Text provided:
########################################
Research
I am in the 5th year of an Economics PhD at Cornell University, where I am finishing my dissertation focusing on labour economics.
The Labour Market Effects of Genetics and Education (2025, JMP).
I investigate the extent that genes associated with education affect labour market outcomes, using random genetic inheritance as a natural experiment and adjusting various statistical concerns.
Draft forthcoming.
Causal Mediation in Natural Experiments (2025).
Applied econometrics paper showing how mediation works (or does not work) in a quasi-experimental setting — and what to do about it.
Working paper here, and slides here.
########################################
Dataset excerpts
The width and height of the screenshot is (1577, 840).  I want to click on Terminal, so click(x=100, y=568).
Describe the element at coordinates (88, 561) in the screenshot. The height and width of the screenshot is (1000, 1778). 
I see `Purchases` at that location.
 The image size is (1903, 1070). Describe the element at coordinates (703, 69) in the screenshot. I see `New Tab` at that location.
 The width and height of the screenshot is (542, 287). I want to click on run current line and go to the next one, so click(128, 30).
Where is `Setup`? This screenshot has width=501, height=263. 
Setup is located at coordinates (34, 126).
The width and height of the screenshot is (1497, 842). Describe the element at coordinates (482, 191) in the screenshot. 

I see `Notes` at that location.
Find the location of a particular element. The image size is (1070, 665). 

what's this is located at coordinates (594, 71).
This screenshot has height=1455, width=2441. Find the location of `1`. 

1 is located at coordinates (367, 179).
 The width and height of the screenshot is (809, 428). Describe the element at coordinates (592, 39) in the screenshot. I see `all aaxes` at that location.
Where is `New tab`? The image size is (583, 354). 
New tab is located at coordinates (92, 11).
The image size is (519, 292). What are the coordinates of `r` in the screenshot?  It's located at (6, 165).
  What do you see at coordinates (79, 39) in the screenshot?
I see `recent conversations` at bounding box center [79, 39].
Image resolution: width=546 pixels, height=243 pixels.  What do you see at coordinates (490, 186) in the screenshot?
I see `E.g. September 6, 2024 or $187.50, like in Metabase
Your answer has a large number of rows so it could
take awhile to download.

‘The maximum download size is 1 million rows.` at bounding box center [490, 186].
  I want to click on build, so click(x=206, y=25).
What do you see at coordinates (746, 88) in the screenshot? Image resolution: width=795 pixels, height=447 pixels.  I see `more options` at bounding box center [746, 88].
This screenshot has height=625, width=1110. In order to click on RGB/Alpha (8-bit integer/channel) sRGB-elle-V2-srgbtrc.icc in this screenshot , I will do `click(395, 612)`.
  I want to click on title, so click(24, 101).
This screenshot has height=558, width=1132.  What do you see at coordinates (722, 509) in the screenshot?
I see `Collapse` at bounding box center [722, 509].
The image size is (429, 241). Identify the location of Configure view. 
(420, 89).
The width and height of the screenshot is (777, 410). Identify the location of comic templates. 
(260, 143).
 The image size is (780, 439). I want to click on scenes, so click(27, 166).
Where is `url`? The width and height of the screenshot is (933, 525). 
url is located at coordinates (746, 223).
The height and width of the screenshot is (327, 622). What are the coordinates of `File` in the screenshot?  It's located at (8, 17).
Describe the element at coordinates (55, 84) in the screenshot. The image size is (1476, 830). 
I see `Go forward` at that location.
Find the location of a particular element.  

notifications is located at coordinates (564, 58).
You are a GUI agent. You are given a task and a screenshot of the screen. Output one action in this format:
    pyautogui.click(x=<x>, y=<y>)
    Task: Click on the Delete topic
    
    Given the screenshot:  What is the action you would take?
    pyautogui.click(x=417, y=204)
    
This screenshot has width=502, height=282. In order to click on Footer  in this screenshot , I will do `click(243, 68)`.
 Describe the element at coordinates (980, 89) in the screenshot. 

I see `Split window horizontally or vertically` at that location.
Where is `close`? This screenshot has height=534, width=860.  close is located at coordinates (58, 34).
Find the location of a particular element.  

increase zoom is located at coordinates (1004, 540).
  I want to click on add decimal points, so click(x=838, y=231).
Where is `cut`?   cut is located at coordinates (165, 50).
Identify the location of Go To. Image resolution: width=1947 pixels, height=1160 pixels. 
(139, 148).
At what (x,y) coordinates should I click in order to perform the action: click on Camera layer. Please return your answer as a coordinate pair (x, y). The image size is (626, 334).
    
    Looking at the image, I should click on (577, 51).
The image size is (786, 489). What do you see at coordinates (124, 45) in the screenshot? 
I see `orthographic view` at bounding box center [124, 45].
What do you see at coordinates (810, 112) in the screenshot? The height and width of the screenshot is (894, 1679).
########################################
Task goal:
Please continue the economics research page above from the point where it stops.

Written reply:
Extended Abstract
Natural experiments are a cornerstone of applied economics, providing settings for estimating causal effects with a compelling argument for treatment randomisation, but give little indication of the mechanisms behind causal effects. Causal Mediation (CM) provides a framework to analyse mechanisms by identifying the average direct and indirect effects (CM effects), yet conventional CM methods require the relevant mediator is as-good-as-randomly assigned. When people choose the mediator based on costs and benefits (whether to visit a doctor, to attend university, etc.), this assumption fails and conventional CM analyses are at risk of bias. I propose a control function strategy that uses instrumental variation in mediator take-up costs, delivering unbiased direct and indirect effects when selection is driven by unobserved gains. The method identifies CM effects via the marginal effect of the mediator, with parametric or semi-parametric estimation that is simple to implement in two stages. Applying these methods to the Oregon Health Insurance Experiment reveals a substantial portion of the Medicaid lottery's effect on self-reported health and happiness flows through increased healthcare usage --- an effect that a conventional CM analysis would mistake. This approach gives applied researchers an alternative method to estimate CM effects when an initial treatment is quasi-randomly assigned, but the mediator is not, as is common in natural experiments.Less Funding, More Lecturers, and Fewer Professors (2024).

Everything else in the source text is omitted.